Task to carry out »
All lines holding the word "computer" should be located in the records and copied.
─── Supplied material
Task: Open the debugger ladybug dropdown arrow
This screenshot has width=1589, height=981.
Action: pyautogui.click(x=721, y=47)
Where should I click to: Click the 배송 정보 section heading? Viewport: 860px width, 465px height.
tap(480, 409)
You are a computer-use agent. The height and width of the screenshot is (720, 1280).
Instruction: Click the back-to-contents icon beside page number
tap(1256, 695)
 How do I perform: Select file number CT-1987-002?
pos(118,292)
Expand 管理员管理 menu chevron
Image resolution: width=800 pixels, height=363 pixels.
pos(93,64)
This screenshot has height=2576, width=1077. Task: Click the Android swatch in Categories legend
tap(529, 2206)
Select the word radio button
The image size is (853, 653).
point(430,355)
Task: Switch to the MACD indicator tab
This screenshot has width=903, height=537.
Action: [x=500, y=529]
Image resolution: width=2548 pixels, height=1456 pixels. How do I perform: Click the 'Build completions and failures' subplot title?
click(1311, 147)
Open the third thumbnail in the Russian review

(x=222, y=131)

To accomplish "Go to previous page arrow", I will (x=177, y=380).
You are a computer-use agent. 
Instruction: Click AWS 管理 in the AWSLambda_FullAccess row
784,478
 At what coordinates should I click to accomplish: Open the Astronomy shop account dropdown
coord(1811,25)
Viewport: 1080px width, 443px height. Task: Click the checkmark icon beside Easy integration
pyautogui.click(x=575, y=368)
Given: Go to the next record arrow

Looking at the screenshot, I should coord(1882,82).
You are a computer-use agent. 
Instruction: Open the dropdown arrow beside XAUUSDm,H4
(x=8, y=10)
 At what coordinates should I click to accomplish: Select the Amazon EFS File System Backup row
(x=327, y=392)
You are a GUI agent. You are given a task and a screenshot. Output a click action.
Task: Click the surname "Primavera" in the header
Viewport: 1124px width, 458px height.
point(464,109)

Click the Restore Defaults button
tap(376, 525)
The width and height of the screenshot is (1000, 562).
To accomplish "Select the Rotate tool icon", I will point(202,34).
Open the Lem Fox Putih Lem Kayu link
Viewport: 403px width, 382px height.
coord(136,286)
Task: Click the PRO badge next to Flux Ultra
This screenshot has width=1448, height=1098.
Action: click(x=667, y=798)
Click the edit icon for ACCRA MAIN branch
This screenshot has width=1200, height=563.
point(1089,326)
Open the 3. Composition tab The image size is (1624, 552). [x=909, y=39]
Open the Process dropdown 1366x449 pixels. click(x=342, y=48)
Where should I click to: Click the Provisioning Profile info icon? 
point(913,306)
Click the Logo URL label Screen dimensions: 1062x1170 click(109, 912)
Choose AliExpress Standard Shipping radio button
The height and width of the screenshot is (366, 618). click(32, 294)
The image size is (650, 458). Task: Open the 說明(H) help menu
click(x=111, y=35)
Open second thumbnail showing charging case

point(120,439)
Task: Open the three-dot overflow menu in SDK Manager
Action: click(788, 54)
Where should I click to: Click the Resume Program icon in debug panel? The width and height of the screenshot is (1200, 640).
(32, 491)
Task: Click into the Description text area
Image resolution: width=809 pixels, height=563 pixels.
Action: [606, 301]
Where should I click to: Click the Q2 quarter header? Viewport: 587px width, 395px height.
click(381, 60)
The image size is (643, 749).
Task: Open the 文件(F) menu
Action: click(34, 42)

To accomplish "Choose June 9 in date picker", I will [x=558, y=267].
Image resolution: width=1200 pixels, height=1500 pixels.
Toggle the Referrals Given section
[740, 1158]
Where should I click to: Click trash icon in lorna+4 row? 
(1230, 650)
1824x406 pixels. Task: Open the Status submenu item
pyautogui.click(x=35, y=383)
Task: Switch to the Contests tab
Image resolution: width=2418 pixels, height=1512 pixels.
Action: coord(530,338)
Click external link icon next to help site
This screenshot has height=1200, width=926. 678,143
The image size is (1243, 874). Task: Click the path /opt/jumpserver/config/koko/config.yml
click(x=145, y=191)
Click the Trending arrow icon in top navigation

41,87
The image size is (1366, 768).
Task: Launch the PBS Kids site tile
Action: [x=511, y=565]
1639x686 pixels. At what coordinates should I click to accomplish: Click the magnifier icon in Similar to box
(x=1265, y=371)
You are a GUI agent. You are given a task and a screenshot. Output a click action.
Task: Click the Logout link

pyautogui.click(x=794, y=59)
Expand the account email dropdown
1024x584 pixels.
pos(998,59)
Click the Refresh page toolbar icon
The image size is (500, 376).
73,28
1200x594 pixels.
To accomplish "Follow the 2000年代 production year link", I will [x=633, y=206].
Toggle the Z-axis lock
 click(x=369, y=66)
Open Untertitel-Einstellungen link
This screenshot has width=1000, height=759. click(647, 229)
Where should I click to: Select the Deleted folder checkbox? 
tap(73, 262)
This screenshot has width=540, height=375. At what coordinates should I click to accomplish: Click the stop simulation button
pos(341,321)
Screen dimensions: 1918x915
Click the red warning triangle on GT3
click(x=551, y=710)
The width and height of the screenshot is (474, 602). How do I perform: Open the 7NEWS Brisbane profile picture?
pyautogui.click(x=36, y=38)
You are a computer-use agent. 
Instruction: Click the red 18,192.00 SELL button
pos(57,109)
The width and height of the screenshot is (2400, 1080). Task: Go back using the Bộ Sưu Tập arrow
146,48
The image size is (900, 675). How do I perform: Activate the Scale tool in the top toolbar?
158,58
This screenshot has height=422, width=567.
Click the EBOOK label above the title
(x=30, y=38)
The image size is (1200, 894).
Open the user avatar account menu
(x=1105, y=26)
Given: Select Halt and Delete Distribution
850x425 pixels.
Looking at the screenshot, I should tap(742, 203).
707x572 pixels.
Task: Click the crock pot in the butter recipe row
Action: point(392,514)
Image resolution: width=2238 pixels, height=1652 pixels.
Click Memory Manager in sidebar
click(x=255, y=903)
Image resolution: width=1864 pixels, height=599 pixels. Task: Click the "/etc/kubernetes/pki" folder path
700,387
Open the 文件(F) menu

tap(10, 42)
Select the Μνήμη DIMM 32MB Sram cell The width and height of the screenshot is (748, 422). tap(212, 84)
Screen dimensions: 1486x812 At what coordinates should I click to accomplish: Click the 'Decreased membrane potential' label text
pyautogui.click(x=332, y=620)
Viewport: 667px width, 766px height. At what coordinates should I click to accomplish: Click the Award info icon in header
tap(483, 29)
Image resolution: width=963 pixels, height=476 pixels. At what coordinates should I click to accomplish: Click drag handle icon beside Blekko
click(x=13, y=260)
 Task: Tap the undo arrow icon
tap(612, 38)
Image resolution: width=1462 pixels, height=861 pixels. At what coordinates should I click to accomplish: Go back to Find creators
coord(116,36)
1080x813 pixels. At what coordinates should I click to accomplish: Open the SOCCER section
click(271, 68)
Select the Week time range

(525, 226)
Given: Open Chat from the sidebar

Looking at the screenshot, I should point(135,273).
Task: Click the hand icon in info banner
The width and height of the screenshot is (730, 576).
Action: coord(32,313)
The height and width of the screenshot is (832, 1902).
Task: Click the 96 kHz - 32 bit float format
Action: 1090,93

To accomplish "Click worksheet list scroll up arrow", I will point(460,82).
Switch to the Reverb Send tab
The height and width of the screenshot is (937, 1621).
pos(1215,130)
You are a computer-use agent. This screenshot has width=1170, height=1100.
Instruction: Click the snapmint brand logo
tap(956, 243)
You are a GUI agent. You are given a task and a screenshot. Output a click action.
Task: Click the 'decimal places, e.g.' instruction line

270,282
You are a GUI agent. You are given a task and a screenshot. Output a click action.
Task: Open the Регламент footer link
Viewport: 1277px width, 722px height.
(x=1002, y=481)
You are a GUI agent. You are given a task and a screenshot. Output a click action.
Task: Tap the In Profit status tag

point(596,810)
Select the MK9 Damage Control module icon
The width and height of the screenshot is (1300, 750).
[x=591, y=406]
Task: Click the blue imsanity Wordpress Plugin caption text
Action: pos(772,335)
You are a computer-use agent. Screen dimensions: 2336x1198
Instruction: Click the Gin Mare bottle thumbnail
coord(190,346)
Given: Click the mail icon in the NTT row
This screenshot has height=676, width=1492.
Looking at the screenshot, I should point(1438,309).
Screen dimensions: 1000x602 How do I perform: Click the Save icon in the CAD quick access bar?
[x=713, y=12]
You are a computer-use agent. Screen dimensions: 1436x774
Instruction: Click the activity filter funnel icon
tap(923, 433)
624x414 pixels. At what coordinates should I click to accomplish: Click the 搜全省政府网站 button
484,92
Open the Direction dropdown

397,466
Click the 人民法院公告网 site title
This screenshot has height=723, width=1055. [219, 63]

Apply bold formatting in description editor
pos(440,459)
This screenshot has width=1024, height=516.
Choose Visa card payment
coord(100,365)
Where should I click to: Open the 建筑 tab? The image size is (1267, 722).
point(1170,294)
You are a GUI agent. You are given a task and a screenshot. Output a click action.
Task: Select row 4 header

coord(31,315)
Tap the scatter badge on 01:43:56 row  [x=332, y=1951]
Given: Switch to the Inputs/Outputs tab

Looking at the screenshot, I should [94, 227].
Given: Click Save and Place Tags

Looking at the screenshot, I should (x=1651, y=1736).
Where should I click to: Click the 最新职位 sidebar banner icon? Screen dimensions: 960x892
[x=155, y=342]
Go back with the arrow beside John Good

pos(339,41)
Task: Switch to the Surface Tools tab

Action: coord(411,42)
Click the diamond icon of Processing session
──────
Response area »
You are a computer-use agent. The height and width of the screenshot is (720, 1280).
You are a computer-use agent. 
You are a computer-use agent. 
You are a computer-use agent. 
You are a computer-use agent. This screenshot has width=1170, height=1100.
You are a computer-use agent. Screen dimensions: 2336x1198
You are a computer-use agent. Screen dimensions: 1436x774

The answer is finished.